20th Mayor of Nelson
- In office 1956–1962
- Preceded by: Joseph Harley
- Succeeded by: Douglas Strawbridge

Personal details
- Born: Stanley Ivan Russell 26 March 1906 Christchurch, New Zealand
- Died: 29 November 2005 (aged 99) Nelson, New Zealand
- Occupation: Furniture retailer

= Stanley Russell =

Former Mayor of Nelson (1906–2005)

Stanley Ivan Russell (26 March 1906 - 29 November 2005) was a New Zealand local-body politician. He served as Mayor of Nelson from 1956 to 1962.

==Early life and family==
Russell was born in Christchurch, the son of George Philip Russell. His family moved to the King Country, then Motueka and Tākaka before settling in Nelson in 1919. He was educated at Nelson College from 1920 to 1923.

In 1929, his father founded G P Russell and Sons (now Russells Curtains and Blinds) as a new and used furniture business located at 176 Bridge Street, Nelson. Russell worked in the family business, eventually becoming its managing director.

== Political career ==
His father was on the City Council until 1944. Russell was elected to Council that same year. He remained on the City Council until 1965 and was the mayor of Nelson from 1956 to 1962.
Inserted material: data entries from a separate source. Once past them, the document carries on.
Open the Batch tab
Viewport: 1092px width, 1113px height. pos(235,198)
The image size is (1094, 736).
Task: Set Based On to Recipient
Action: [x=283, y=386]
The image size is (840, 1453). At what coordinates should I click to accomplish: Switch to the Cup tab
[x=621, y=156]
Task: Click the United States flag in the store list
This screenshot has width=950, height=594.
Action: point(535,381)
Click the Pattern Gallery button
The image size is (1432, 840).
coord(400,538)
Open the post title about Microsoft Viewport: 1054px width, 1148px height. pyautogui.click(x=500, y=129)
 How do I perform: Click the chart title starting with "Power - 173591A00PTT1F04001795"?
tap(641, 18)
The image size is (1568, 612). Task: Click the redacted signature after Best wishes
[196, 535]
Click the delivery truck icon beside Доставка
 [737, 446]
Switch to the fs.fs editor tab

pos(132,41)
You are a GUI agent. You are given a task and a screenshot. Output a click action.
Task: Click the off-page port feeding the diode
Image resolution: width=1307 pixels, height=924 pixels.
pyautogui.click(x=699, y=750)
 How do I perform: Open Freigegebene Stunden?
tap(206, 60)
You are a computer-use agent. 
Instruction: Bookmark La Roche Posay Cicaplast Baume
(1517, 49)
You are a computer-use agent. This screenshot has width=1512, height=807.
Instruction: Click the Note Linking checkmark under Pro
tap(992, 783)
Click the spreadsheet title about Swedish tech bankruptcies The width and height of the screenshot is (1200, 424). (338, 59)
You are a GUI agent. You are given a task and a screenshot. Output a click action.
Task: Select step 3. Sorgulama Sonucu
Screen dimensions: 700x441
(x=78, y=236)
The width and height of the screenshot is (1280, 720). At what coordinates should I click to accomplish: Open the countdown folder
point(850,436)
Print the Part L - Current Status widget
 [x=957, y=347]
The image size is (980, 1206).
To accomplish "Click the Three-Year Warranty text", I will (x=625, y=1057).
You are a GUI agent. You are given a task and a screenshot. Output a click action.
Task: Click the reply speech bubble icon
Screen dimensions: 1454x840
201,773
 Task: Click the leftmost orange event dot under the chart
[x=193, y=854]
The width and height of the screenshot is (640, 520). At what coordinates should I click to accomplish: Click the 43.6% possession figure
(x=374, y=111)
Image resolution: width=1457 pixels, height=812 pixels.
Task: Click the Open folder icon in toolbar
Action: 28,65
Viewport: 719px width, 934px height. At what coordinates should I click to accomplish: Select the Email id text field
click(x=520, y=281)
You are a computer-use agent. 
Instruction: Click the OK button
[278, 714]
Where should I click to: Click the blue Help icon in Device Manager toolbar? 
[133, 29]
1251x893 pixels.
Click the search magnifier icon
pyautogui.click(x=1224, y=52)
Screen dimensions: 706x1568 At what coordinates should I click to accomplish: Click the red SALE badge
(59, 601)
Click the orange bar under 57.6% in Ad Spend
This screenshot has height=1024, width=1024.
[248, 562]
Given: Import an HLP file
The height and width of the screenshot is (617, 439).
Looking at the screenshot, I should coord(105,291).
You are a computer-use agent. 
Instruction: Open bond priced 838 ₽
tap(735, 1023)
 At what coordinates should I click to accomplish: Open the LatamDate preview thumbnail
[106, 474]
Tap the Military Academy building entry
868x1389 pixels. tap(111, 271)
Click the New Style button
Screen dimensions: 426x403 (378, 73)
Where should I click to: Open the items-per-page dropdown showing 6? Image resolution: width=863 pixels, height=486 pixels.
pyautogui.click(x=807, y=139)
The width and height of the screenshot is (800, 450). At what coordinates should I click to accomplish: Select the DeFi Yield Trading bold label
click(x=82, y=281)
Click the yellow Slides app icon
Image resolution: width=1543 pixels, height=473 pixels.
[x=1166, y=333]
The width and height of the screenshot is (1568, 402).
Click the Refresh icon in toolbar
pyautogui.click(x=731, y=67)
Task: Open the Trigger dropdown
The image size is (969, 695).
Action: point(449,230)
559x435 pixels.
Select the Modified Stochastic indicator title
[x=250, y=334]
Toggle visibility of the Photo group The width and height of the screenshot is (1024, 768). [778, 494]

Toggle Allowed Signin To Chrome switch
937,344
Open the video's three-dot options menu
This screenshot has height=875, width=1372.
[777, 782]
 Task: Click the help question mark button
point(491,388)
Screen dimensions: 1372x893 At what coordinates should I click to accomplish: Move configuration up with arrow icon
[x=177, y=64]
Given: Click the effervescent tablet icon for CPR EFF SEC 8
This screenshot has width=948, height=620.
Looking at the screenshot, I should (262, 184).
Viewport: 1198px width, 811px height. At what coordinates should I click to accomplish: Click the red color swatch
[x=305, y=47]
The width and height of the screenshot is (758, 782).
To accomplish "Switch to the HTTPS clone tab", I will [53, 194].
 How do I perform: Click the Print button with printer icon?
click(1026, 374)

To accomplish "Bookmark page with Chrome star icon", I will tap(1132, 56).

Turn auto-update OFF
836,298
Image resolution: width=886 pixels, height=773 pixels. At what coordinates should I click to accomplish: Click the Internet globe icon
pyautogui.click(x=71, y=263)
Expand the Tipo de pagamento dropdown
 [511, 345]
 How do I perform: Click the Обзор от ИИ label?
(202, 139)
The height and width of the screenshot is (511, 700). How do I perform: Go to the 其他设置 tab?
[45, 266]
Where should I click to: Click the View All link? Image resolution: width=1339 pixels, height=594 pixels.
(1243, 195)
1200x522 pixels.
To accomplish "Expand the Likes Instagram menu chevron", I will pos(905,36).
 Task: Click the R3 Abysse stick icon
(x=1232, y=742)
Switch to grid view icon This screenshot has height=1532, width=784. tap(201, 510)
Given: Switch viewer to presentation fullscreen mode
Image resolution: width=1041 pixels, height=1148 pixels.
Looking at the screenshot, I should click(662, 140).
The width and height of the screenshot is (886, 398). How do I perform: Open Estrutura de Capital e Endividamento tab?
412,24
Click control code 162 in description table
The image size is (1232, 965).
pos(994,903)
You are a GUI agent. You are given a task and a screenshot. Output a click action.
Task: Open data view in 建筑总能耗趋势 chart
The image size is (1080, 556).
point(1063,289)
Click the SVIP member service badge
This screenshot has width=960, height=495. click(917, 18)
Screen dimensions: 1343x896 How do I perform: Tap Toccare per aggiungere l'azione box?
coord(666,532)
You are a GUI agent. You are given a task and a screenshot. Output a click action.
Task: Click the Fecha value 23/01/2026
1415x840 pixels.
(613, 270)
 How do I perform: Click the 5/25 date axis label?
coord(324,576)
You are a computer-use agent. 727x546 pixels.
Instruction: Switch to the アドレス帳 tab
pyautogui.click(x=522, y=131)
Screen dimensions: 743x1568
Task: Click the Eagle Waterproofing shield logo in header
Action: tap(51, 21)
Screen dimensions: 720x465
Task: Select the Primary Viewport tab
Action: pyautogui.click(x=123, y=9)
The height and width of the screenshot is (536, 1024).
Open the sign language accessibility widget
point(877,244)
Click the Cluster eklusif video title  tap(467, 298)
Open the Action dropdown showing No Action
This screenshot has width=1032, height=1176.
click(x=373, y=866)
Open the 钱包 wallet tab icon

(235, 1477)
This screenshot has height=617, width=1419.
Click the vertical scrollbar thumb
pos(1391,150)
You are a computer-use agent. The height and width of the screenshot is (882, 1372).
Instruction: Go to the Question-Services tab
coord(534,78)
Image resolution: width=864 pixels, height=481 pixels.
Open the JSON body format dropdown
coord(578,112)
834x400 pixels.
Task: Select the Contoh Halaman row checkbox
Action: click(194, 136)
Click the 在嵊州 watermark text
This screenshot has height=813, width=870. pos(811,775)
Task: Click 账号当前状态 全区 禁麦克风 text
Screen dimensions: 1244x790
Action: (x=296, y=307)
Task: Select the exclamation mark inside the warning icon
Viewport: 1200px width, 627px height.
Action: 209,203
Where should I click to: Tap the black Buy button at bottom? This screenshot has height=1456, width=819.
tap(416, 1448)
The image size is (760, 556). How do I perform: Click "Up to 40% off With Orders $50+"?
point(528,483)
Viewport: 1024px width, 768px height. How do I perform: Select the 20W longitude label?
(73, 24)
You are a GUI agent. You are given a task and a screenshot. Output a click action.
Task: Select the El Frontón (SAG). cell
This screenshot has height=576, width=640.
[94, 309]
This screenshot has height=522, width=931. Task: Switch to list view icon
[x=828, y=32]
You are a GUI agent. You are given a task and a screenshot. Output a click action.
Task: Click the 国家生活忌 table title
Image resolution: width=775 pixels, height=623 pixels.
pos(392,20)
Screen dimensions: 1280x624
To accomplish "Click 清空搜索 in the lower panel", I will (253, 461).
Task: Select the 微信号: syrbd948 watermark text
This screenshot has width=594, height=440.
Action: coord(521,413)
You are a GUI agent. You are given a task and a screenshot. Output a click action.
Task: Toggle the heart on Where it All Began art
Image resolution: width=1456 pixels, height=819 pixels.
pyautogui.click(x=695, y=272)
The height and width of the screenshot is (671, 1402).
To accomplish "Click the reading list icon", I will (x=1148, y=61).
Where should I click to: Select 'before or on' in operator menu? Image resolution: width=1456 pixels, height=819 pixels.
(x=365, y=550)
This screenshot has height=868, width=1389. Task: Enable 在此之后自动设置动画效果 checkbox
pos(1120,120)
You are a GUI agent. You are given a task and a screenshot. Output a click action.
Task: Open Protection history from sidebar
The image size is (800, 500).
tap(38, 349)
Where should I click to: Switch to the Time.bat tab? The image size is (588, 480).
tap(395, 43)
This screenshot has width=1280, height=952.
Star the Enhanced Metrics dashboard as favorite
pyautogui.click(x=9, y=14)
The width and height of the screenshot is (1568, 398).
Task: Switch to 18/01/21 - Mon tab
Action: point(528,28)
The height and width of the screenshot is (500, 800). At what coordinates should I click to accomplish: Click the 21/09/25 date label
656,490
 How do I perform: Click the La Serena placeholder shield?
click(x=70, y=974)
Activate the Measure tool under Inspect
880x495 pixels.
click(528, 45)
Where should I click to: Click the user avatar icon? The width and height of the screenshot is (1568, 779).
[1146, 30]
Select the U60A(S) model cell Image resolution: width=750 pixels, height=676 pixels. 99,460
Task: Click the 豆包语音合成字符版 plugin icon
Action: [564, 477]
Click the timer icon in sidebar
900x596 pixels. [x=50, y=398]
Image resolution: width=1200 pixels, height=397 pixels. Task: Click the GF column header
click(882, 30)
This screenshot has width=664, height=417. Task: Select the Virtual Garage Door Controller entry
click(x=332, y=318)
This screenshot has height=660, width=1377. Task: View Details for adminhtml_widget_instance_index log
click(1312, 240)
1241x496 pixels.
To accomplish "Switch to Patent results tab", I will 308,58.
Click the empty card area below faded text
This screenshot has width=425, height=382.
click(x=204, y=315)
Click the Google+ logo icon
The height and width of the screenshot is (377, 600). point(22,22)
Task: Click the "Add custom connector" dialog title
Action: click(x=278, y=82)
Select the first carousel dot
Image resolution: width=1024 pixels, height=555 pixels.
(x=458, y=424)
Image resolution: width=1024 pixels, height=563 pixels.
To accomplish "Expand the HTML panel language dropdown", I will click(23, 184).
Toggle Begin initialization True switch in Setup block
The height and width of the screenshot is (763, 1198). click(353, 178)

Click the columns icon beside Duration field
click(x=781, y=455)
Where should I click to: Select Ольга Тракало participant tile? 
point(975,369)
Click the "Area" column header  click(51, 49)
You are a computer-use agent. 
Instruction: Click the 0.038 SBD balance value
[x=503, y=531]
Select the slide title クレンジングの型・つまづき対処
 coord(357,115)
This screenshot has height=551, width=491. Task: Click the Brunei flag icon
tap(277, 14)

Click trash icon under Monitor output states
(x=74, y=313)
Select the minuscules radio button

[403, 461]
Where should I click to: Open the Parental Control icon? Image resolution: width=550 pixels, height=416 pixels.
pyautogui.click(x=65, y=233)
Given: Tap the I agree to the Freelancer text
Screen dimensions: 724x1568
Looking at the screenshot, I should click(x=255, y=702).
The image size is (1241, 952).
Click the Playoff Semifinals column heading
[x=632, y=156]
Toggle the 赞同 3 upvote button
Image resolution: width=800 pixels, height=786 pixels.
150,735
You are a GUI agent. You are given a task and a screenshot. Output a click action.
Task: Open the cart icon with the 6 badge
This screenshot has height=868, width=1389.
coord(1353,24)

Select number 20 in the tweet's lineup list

While there he campaigned for pensioner flats, resulting in the "Russell Flats" in Waimea Road being constructed. He was also involved in establishing the Nelson Civic Trust in early 1973.

Russell supported his fellow Council member, Sonja Davies, in seeking to have the Nelson Institute library transferred to the Nelson City Council. The Institute finally agreed in 1964. A fee was charged for taking out books until 1972, when it became free.

He was chair of the YMCA and was a Labour Party supporter.

In the 1961 New Year Honours, Russell was appointed an Officer of the Order of the British Empire, for services to local government.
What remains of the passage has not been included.